Most Banks Shun Movie Promoters

Concentration Plus Business Methods Making Movies Less Venturesome Field for Speculation

II (1924)

Although moving picture concerns take in $500,000,000 admissions a year, and spends half of this on new productions an housing, they have not a speaking acquaintance with most leading banks of the country. Of the $200,000,000 which goes into new films each year only 35% comes from the banks. Outside private lenders put up about 1%. The moving picture people put up the remainder.

Only one move concern can get its bills discounted by the Federal Reserve Bank. in general, bank inspectors put moving picture credits down as slow, according to C.S. Pinkerton, comptroller of the First National Motion Picture Co. He insists that reputable moving pictures concerns have for years been paying their bank debts promptly.

What Bankers Say

Bankers who have to do with moving picture investments give a wide variety of answers to questions about their experiences. Boards of directors and trustees of the big banks are in general hostile to moving pictures as sound investments. One vice president gives limited credits to movie theaters in his neighborhood where the borrowers have assets at least twice the value of the credit advanced.

One big bank which has carried 28 new productions in the last six months, sometimes investing $3,000,000 to $5,000,000 a day in motion pictures, is enthusiastic over returns and is constantly enlarging the amount of credit given. The bank does business with five of the leading motion picture companies. All of the 28 pictures paid back credit advanced. The bank sent out an inspector to look over studios seeking money, just as it would have looked into the assets of any other concern. It checked over the motion picture company's notes, cash inventory and current liabilities.

Banks are often shocked by the high inventories motion picture companies carry, relatively much higher than those in other industries. Goldwyn, for example, has enough properties and equipment to "shoot" 11 pictures at a time. Some of this is doubtless a burdensome overhead.

Banks also look with disapproval on the high salaries paid some of the stars. Producers shrug their shoulders and say the number of stars is small, and that salaries are fixed by competition in the market, and what the public is willing to pay for favorites.

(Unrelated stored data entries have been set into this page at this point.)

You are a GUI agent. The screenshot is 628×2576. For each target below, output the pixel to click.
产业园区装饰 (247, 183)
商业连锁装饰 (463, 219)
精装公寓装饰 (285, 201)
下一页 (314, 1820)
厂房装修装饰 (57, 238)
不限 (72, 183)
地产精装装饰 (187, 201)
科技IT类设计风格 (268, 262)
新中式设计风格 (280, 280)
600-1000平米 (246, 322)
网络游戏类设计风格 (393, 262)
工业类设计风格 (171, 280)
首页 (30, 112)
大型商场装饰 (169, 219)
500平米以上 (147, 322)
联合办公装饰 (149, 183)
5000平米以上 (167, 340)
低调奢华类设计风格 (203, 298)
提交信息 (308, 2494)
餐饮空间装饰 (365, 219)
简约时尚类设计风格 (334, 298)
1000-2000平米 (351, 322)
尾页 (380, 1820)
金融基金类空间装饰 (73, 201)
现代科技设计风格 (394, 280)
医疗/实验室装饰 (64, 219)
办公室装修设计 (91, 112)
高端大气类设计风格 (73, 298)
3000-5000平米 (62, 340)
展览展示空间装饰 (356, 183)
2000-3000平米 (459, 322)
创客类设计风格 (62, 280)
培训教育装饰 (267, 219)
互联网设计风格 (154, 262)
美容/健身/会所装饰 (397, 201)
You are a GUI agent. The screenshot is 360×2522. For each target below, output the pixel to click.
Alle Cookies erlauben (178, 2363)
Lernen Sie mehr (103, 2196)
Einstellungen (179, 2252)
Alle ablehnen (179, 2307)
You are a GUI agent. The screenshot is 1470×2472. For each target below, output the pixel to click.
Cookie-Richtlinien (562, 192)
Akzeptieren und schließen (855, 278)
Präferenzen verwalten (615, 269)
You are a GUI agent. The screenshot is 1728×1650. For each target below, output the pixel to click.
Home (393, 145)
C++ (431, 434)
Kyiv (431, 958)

The principal objection bankers make to producers' methods is not so much in the sums of money they spend in staging a story as in their failure to keep within agreed limits. It is here that the producers' association is carrying on its most active agitation for more business-like methods. Most of the big concerns have already adopted a budget system.

Production Economy

The first conspicuous move toward production economy was made last October when Famous Players-Lasky shut down their plants at Hollywood and Long Island City for a couple of months. In the last two years all the big companies have adopted the budget method, estimating their production costs when the scenario is agreed upon.

The four companies with their stock listed on the Stock Exchange publish annual statements. Others prepare them for the banks, but have not adopted the policy yet of making them public. In a word the motion picture industry is being put on a business basis. Mr. Saunders, comptroller of Famous Players, said:

"It is just as well that there is not a rush of investors into the moving picture field. The big companies already have bank contacts and are getting more credit as they demonstrate that they run their business along sound, profitable lines. The plungers and hokum experts in the business are being gradually weeded out and the line is constantly more sharply drawn between legitimate and fly-by-night business."


"Most Banks Shun Movie Promoters," The Wall Street Journal, April 3, 1924, page 5.